### PROBLEM DETAILS
Go to the line containing "You are a computer-use" in the records below and print it and every following line exactly, on through the line containing "Instruction: Click the", then stop.

### EXERCISE MATERIAL

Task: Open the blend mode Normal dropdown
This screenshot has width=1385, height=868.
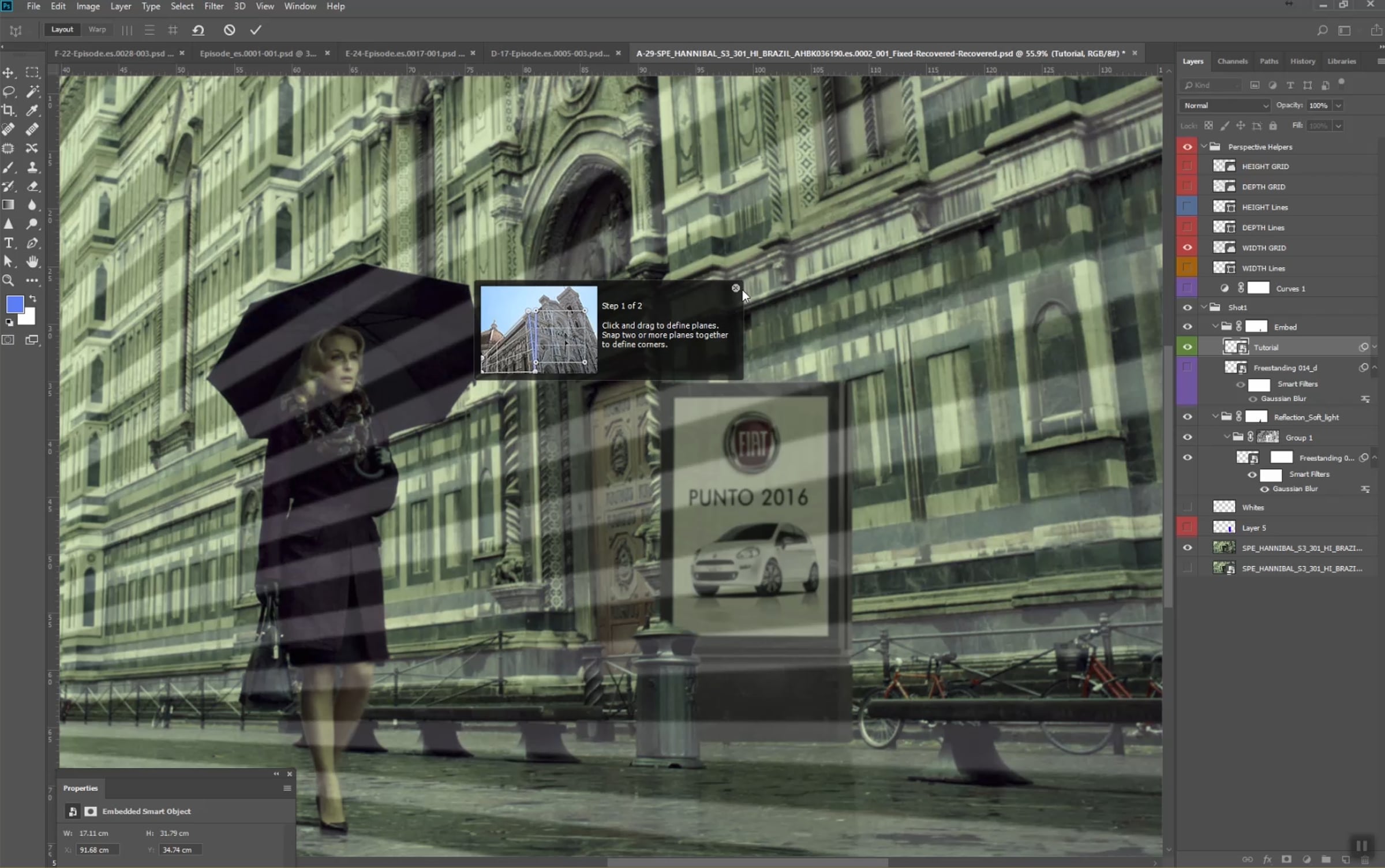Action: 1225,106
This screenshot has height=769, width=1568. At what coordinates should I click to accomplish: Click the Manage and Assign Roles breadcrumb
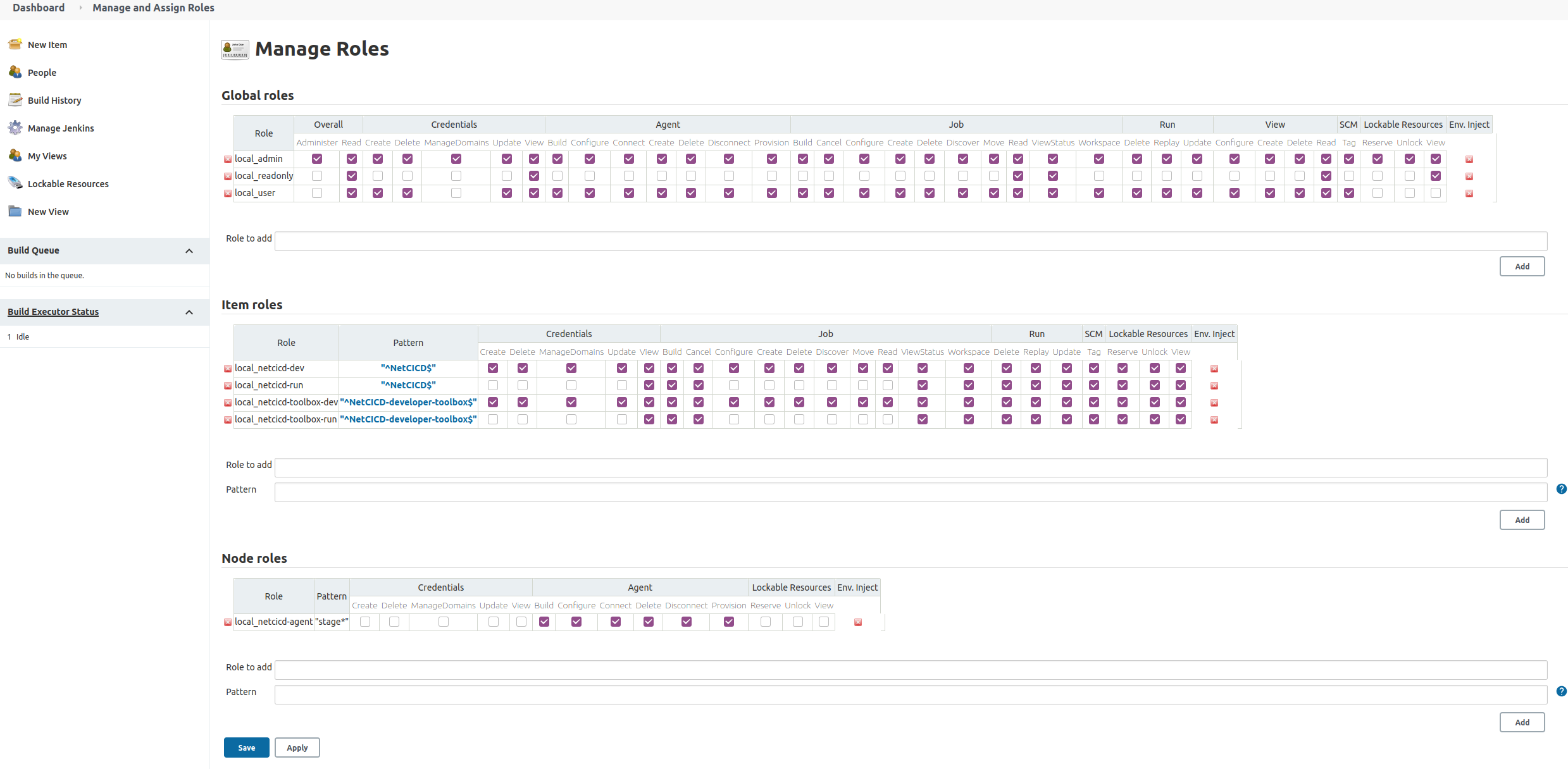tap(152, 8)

* * *

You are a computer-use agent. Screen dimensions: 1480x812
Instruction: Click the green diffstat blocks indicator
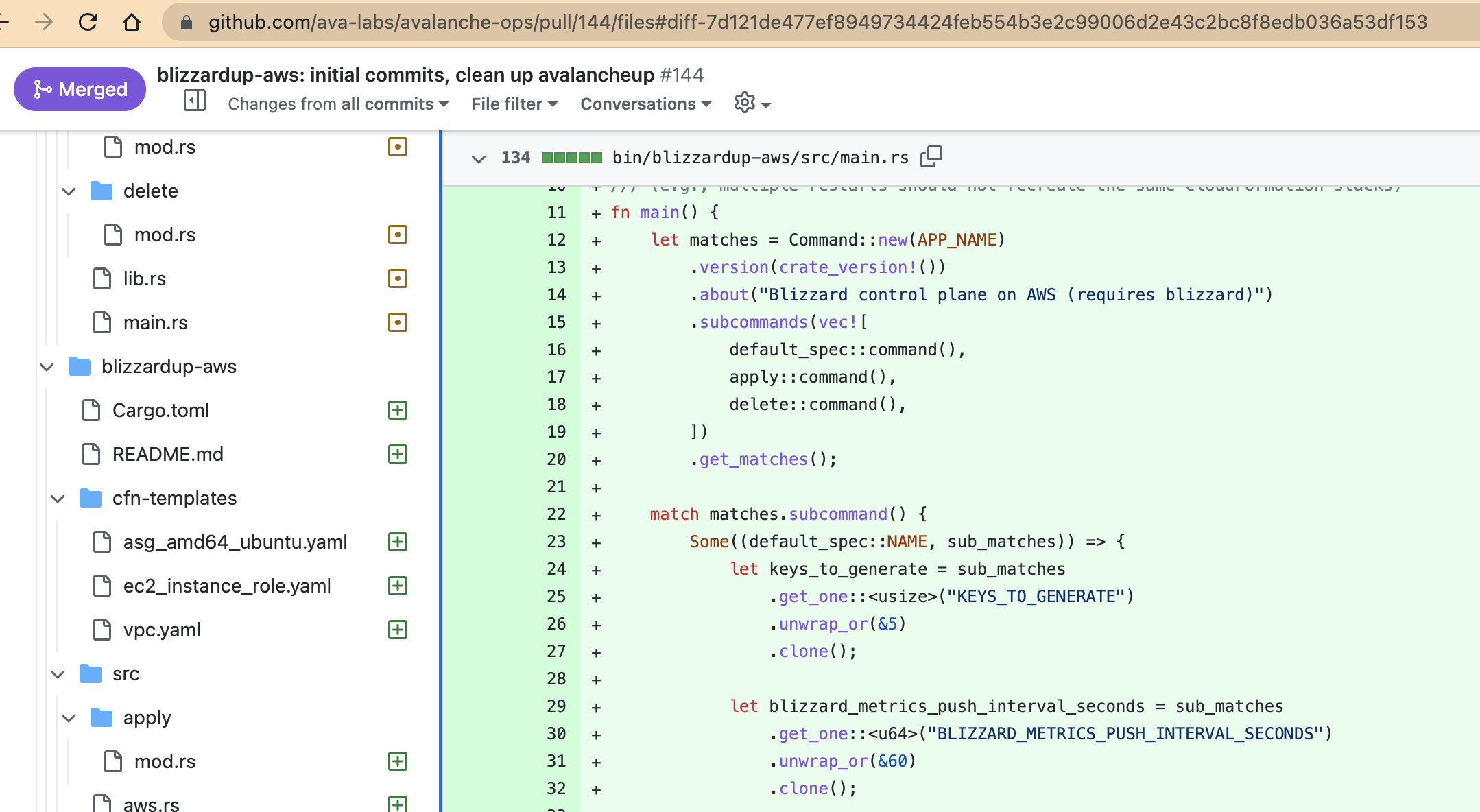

### RESPONSE TO THE EXERCISE
You are a computer-use agent. Screen dimensions: 1480x812
Instruction: Click the green diffstat blocks indicator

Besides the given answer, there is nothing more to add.